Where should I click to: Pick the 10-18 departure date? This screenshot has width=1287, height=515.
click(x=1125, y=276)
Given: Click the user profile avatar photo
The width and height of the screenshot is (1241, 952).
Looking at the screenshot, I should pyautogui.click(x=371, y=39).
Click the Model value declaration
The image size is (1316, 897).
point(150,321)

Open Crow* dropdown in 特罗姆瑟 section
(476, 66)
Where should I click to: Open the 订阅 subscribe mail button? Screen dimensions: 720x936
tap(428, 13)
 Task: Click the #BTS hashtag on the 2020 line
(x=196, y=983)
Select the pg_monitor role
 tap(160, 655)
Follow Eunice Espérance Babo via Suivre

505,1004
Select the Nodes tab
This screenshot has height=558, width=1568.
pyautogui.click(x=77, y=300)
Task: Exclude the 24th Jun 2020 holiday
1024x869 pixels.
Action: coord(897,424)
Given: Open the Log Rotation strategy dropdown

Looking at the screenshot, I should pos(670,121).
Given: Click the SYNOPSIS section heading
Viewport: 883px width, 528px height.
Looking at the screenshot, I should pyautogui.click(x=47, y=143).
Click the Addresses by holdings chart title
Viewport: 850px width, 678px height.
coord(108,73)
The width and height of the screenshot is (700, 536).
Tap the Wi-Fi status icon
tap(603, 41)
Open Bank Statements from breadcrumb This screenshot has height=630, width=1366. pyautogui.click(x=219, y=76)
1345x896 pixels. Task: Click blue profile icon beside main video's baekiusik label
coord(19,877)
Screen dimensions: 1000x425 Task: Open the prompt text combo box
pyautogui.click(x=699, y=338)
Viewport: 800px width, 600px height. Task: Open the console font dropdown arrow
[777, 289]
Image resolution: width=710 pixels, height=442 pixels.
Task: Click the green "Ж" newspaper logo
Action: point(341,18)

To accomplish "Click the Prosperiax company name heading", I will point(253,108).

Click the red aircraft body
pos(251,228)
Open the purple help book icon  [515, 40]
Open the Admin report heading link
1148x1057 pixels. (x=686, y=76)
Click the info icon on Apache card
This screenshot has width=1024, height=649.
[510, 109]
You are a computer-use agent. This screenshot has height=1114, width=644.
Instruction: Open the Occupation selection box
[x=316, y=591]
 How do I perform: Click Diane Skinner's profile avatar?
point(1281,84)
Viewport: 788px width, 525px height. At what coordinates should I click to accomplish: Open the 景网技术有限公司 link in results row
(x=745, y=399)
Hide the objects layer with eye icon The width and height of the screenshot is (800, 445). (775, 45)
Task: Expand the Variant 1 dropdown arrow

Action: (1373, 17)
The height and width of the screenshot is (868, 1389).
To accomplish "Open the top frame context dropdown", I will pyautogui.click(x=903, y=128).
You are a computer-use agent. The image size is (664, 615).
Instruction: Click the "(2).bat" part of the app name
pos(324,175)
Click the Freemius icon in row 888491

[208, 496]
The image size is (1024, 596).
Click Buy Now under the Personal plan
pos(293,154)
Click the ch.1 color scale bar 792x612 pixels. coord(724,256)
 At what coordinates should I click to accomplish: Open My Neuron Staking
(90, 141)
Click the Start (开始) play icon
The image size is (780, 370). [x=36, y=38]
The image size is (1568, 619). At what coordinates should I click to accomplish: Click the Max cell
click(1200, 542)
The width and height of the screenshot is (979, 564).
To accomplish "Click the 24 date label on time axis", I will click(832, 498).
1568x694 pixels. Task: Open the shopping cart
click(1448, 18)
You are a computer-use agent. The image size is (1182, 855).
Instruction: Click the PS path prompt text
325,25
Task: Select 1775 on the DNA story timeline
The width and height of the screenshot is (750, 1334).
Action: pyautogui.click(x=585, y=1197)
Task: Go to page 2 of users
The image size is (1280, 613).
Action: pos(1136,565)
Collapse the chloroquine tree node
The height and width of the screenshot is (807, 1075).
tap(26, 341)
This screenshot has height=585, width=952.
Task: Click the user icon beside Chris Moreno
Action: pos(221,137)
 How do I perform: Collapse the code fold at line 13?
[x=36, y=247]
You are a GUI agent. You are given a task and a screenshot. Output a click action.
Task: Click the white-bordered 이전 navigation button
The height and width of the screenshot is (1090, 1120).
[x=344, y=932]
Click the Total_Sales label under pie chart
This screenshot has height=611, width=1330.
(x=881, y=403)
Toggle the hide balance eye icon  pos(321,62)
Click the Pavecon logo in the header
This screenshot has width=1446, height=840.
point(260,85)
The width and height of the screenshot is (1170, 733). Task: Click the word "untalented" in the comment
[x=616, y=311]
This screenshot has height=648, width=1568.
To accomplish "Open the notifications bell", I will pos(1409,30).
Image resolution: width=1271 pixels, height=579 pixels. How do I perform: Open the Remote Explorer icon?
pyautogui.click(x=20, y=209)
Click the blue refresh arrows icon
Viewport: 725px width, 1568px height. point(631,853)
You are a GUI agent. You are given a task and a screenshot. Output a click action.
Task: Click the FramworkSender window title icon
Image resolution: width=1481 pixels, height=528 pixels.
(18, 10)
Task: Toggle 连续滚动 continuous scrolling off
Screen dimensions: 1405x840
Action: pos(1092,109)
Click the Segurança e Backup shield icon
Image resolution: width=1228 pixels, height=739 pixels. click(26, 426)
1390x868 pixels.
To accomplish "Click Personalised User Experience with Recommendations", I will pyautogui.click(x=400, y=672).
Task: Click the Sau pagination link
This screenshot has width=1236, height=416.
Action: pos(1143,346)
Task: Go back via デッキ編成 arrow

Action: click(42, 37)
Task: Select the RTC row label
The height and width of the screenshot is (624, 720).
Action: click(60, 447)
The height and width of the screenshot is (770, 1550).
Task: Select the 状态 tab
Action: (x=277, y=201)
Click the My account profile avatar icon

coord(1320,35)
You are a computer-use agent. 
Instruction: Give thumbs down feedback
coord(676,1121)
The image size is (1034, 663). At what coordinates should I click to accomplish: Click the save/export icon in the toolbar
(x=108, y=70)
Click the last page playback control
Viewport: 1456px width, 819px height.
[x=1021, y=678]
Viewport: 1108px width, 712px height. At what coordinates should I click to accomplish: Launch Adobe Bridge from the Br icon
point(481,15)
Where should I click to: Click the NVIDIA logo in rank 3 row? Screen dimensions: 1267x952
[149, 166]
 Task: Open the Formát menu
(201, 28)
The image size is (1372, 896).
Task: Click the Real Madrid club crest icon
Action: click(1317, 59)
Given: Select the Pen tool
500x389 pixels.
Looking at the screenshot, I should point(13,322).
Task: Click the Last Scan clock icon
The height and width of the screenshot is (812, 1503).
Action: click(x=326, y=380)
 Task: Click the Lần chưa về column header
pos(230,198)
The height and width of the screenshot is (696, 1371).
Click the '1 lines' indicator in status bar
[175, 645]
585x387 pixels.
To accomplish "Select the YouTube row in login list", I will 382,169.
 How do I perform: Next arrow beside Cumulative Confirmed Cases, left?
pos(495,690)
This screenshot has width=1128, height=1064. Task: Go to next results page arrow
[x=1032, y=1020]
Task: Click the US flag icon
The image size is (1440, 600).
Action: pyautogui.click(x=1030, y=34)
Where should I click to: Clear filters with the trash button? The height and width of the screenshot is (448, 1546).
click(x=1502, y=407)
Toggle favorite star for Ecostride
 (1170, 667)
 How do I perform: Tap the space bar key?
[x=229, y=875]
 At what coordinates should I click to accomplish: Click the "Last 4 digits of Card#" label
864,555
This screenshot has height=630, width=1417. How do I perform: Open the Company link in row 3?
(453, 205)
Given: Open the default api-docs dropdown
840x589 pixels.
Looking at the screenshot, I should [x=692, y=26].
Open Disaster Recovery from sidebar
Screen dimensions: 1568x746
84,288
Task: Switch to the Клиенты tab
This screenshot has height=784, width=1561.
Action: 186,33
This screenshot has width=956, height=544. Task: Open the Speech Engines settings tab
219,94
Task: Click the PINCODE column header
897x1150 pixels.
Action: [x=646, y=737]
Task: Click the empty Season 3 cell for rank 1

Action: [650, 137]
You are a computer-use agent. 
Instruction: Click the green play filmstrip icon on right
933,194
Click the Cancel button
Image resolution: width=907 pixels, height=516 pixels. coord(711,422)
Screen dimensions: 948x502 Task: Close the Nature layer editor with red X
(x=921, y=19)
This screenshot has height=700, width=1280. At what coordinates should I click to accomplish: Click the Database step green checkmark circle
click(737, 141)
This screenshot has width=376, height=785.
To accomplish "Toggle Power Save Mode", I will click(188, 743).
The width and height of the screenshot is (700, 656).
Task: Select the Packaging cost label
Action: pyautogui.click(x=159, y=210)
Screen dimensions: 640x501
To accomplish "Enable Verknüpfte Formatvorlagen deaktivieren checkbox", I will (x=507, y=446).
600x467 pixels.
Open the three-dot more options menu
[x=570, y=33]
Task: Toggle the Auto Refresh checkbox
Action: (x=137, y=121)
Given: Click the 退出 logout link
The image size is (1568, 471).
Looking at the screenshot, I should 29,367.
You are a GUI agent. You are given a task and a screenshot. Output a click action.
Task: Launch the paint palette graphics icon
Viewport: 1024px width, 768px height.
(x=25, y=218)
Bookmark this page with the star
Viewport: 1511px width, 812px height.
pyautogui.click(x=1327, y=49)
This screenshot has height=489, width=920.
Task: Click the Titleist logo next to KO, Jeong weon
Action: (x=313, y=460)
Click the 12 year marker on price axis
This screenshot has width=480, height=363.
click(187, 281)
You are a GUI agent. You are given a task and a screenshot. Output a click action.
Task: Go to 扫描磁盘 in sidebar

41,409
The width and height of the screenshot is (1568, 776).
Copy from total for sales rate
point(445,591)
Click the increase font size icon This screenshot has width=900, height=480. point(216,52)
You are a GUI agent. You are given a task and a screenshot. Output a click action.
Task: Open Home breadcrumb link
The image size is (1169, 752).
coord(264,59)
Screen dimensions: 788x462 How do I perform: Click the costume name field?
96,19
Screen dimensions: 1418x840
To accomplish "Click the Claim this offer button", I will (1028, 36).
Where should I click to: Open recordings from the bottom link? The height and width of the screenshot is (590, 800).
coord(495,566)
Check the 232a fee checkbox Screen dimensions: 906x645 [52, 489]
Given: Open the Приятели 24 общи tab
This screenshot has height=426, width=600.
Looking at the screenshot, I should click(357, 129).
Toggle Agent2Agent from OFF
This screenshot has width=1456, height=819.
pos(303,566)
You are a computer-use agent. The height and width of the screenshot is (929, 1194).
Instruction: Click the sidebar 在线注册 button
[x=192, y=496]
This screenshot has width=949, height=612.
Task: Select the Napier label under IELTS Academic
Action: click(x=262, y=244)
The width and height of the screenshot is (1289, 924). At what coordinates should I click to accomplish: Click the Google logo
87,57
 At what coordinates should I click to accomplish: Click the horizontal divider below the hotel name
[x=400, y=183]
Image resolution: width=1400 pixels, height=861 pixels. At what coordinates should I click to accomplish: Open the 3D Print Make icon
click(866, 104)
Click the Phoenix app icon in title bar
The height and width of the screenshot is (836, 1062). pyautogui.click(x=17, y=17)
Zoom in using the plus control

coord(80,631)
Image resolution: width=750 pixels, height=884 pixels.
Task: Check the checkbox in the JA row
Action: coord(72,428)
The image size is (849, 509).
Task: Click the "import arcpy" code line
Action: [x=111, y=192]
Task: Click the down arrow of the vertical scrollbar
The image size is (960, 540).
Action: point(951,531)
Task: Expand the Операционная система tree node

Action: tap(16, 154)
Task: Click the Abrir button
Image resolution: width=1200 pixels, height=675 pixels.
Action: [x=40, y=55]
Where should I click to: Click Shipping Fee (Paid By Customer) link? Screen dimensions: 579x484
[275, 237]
· · ·
◆ **Stated task**
Please copy out the material word for word, from its first line up to and including the line that contains "(x=196, y=983)".

◆ **Written solution**
Where should I click to: Pick the 10-18 departure date? This screenshot has width=1287, height=515.
click(x=1125, y=276)
Given: Click the user profile avatar photo
The width and height of the screenshot is (1241, 952).
Looking at the screenshot, I should pyautogui.click(x=371, y=39).
Click the Model value declaration
The image size is (1316, 897).
point(150,321)

Open Crow* dropdown in 特罗姆瑟 section
(476, 66)
Where should I click to: Open the 订阅 subscribe mail button? Screen dimensions: 720x936
tap(428, 13)
 Task: Click the #BTS hashtag on the 2020 line
(x=196, y=983)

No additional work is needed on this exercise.